Well, let me think about this. Our rooms remain the same, with the same picture still leaning against one wall, waiting to be hung properly (it’s been there for eleven months – I’m not joking.) Other photos sit on a table, waiting for the right frames. The rooms remain filled with the papers, books, magazines, notes, flyers, and newspapers. [For years, I’ve believed in the ‘butterfly effect.’ A butterfly flaps its wings in Beijing and a piece of paper lands on a flat surface in our home.] But even if all that remains unchanged, I feel like we’re all different, in small almost indefinable ways this year.
For example, despite their protests, I used to “wait up” for the boys, dozing on the sofa until I heard the door open and I could hug them all good night. I don’t know why I thought this made a difference to the outcome of any activity on the planet, or why sofa-sleep somehow indicated I was more attentive than bed-sleep. (It didn’t by the way, although no one could convince me of that at the time.)
That has given way to “waiting up” while lying comfortably in bed, and sleeping lightly until I hear their footsteps on the stairs. I’ve told the boys that no matter the hour, I will hear them arrive home. At night, I have the hearing of an Egyptian slit-eared bat. Last week, I heard one, then a second son enter and exit a bathroom, then heard two bedroom doors close. In my mind: “Two? Only two? “ Someone’s missing… Click. A third door. “Ah, there he is.” And then I snuggled under covers and dozed off.
So what does that make me? Less concerned? Less committed to motherhood? Neither of those things. It just proves my point: the setting remains but the people evolve.
But I guess I’m wondering what Holden may have meant by having “certain things” stay the way they are.
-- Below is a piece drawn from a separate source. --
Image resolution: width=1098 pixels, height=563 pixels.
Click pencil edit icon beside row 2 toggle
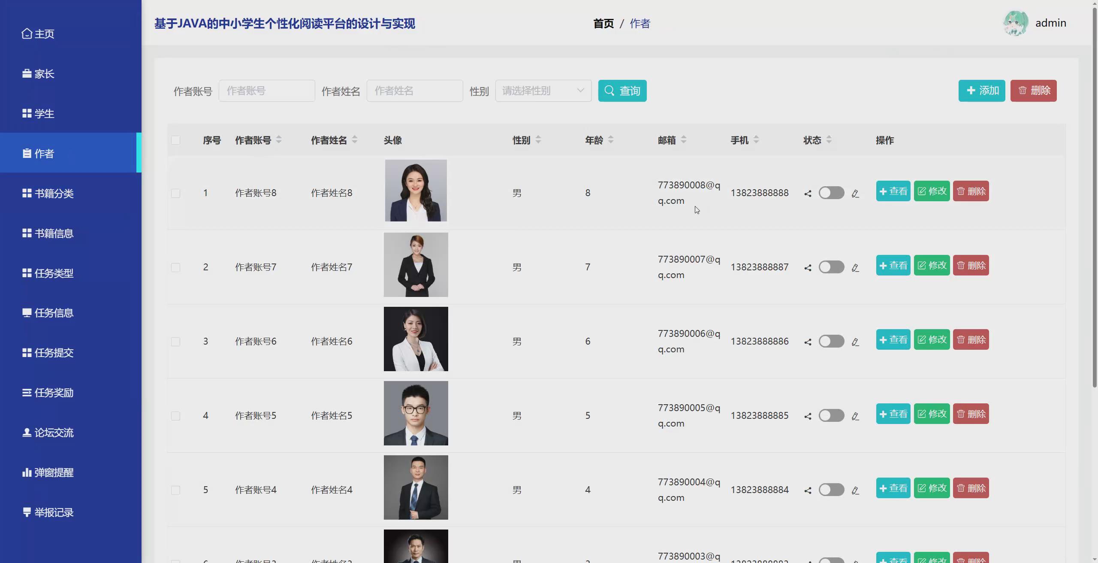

I don’t really want to stick anything or anyone in a glass case but the idea of preserving the moments I’ve cherished as the boys grew up is tempting. Then I remind myself that this is real life, not a museum of life. The only person I can think of who preserved the past to help him live in the present was Norman Bates, for God’s sake.
Every stage of their lives has been a fascinating journey of discovery as we all found out - incredibly incrementally I might add – who we were. Who we were when we were fighting, or furious. When we were thrilled with our circumstances and laughing uncontrollably. Or when we were bereft and very nearly inconsolable. And who we were for every single hour in between. Every moment left its own little footprint, and each one was a discovery we wouldn’t have made had we been frozen in one spot.
Here’s the thing. I watch my boys – who are really no longer boys, but young adults – and I think, for the nine millionth time – are you okay? I’m wondering if any of the fourteen thousand decisions I made about anything that was super-critically, God-we'd-better-get-this right important while you were growing up – not one of which I can name right now - meant anything in the long run.
At the same time, let me just say: they’re amazing people. All on their own, they’re each one an amazing young man. It’s been my enormous good fortune and blessing to have them in my life for more than twenty years. And in these last few years, as they wander in and out of our home on their way to the future, I keep thinking about another line from Holden’s visit to the museum: “The birds nearest you were all stuffed and hung up on wires, and the ones in the back were just painted on the wall, but they all looked like they were really flying south…”
So yes; I see them but they’re moving further away, on their way to a new destination.
But it’s all good! I’m good! I’m good with that. And I’m bad with that. And thinking: only about two more weeks until winter break.